- PARTS OF THE EXERCISE -
#1 Translate this sentence from the SSIS Excel export question below into Spanish: "Hence I need to develop a SSIS Script task to do the necessary conversion."
#2 In one to three sentences, explain why the poster of the SSIS Excel export question below needs an SSIS Script task.

- SOURCE DOCUMENT -
::::::::::
C# Script in SSIS Script Task to convert Excel Col

2020-04-12 08:35发布

问题:

I am exporting Data from SQL Server to Excel, utilizing SSIS Data Flow Task. Here all columns appear as Text despite export formatting. Hence I need to develop a SSIS Script task to do the necessary conversion. I am facing trouble in developing the script.

Excel Workbook before Formatting

See, the Excel Cell has no Apostrophe and the Number type is also "General" but the message says The number in this cell is formatted as text or preceded by an apostrophe

I have Tried different options available in the internet, but unsuccessfully.

#region Namespaces
using System;
using System.Collections.Generic;
using System.Linq;
using System.Text;
using System.Threading.Tasks;
using System.Text.RegularExpressions;
using System.Data;
using Microsoft.SqlServer.Dts.Runtime;
using System.Windows.Forms;
using System.Runtime.InteropServices;
using Excel = Microsoft.Office.Interop.Excel;
#endregion

namespace ST_de899f405b7b4083b0ad8cba6b3df2e3
{

[Microsoft.SqlServer.Dts.Tasks.ScriptTask.SSISScriptTaskEntryPointAttribute]
public partial class ScriptMain : Microsoft.SqlServer.Dts.Tasks.ScriptTask.VSTARTScriptObjectModelBase
{
    public void Main()
    {
        string inputFile = (string)Dts.Variables["Target_FullFilePath"].Value;
        Excel.Application ExcelApp = new Excel.Application();
        Excel.Workbook ExcelWorkbook = ExcelApp.Workbooks.Open(inputFile);
        Excel.Range formatRange;
        ExcelApp.Visible = true;

        foreach (Excel.Worksheet ExcelWorksheet in ExcelWorkbook.Sheets)
        {
            ExcelWorksheet.Select(Type.Missing);
            ExcelWorksheet.Columns[2].NumberFormat = "";
            ExcelWorksheet.Columns[3].NumberFormat = "";
            ExcelWorksheet.Columns[4].NumberFormat = "0.00000";
            ExcelWorksheet.Columns[5].NumberFormat = "yyyy-MM-dd";
        }

        ExcelWorkbook.Save();

        GC.Collect();
        GC.WaitForPendingFinalizers();

        ExcelWorkbook.Close(Type.Missing, Type.Missing, Type.Missing);
        Marshal.FinalReleaseComObject(ExcelWorkbook);

        ExcelApp.Quit();
        Marshal.FinalReleaseComObject(ExcelApp);
    }   
    enum ScriptResults
    {
        Success = Microsoft.SqlServer.Dts.Runtime.DTSExecResult.Success,
        Failure = Microsoft.SqlServer.Dts.Runtime.DTSExecResult.Failure
    };
    #endregion
}
}

Expected Result: Columns numbered B, C, D to look like decimal/integer numbers and also similarly filtered. Column E to look like Date and also similarly filtered.
::::::::::
- INFORMATION SUPPLIED -

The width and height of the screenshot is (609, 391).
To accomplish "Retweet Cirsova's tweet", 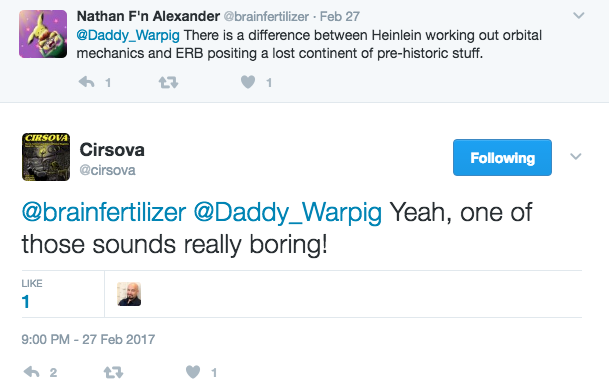I will (x=113, y=372).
::::::::::
- PROBLEM SOLUTIONS -
#1 Por lo tanto, necesito desarrollar una tarea de script de SSIS para realizar la conversión necesaria.

#2 The poster exports data from SQL Server to Excel with an SSIS Data Flow Task, and every column comes out as Text despite the export formatting. A Script task is needed to convert the columns to the proper types.